# An example of reflectivity-based rain rate over-estimation due to ice hydrometeor contamination on 18 August 2009

## Introduction

Historically, the measured radar reflectivity factor (Z) has been used to estimate the instantaneous rainfall rate. In developing these R(Z) relationships, it is assumed that a population of liquid raindrops is responsible for the backscattered signal received by the radar. This assumption is compromised when the pulse volume also contains frozen hydrometeors.

Freely falling raindrops generally become unstable and breakup as their diameters exceed ~8 mm. In contrast, the ice structure of graupel pellets and hailstones allows them to maintain much larger diameters. Since the strength of the backscattered signal is a strong function of the diameter of the scattering particle, the presence of frozen hydrometeors in the radar resolution volume generally increases reflectivity. This is especially true when the ice particles are undergoing melting and their refractive index values approach that of water. As a result, the rain rate calculated from the reflectivity factor is generally overestimated when ice particles “contaminate” the raindrop population. An example of this effect was observed by the CSU-CHILL radar on 18 August 2009.

## Reflectivity

The following plot shows the radar reflectivity data recorded in a 0.6 degree PPI sweep made at 1920 UTC. To aid in contour plotting, the data have been interpolated to a 1 km X, Y Cartesian grid on the PPI scan surface. A 2-D horizontal smoother has been applied to the gridded data. The single black contour line encloses grid points where a fuzzy logic particle identification procedure has inferred the presence of a significant frozen hydrometeor component.

## R(Z) Rain Rate

Rain rates calculated from the basic reflectivity data are shown below. This calculation was done using the standard NWS / WSR-88D equation:

${\displaystyle R=0.017Z^{0.714}}$ (R in mm/hr, Z in ${\displaystyle \mathrm {mm} ^{6}/\mathrm {m} ^{3}}$; with the maximum Z value clamped at the linear scale equivalent of 53 dBZ)

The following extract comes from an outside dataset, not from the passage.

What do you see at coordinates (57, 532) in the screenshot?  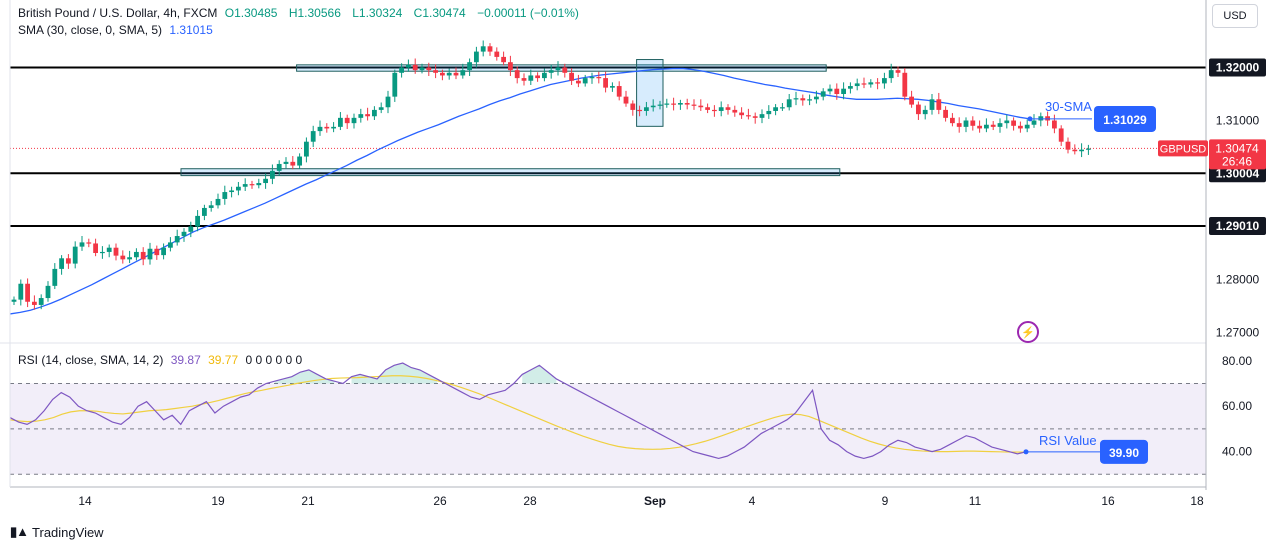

For reference, this formula yields a rain rate of 63 ${\displaystyle \mathrm {mm/hr} }$ for a reflectivity factor of 50 dBZ.

## Specific Differential Propagation Phase

Dual polarization radars can make measurements that are more directly associated with the raindrop component of the scatters in the pulse volume. One such measurement is Specific differential propagation phase (${\displaystyle K_{dp}}$).

${\displaystyle K_{dp}}$ is the rate at which the phase difference between the horizontally and vertically polarized received signals changes per km range interval along the beam path. In areas where a high concentration of oblate particles exist (i.e., large raindrops), the phase of the horizontally-polarized (H) radar pulse will increasingly lag that of the V pulse. Ice particles are generally more spherically shaped than large raindrops and they typically do not maintain predictable orientations as they fall. Due to these factors, the frozen hydrometeor component in convective rain minimally affects ${\displaystyle K_{dp}}$.

The ${\displaystyle K_{dp}}$ values developed using the CSU DROPS (Dualpol Radar Operational Products System) procedures are shown in the next plot. In this case, the ${\displaystyle K_{dp}}$ magnitudes are only a fraction of a degree / km, indicating that only a limited portion of the backscattered signal amplitude is due to oblate particles (raindrops).

## R(${\displaystyle K_{dp}}$)

Various power law relationships have been developed to estimate rain rate from ${\displaystyle K_{dp}}$. The final plot shows such rain rates calculated from:

${\displaystyle R=40.5Kdp^{0.85}}$ (${\displaystyle K_{dp}}$ is one way differential propagation phase shift in ${\displaystyle \mathrm {deg/km} }$)

These phase-based rain rates are generally under 20 mm / hr, compared to rain rate peaks exceeding 60 mm / hr for the basic reflectivity method.

A simple method of rain rate validation was developed by examining the tipping rates of four Denver Urban Drainage and Flood Control District rain gauges that were located within the 40 dBZ reflectivity contour at 1920 UTC. At this single time snapshot, the reflectivity-based rain rates all exceeded the gauge-reported rates while the ${\displaystyle K_{dp}}$ based rates were all less than the measured surface rates. When compared to the surface rates, the average error in the reflectivity-estimated rates was +18 mm / hr. The ${\displaystyle K_{dp}}$-based average rate error was -13 mm / hr.

## Conclusion

The reduced sensitivity to the effects of ice contamination is one of the advantages of using dual polarization radar technology for the remote sensing of rainfall.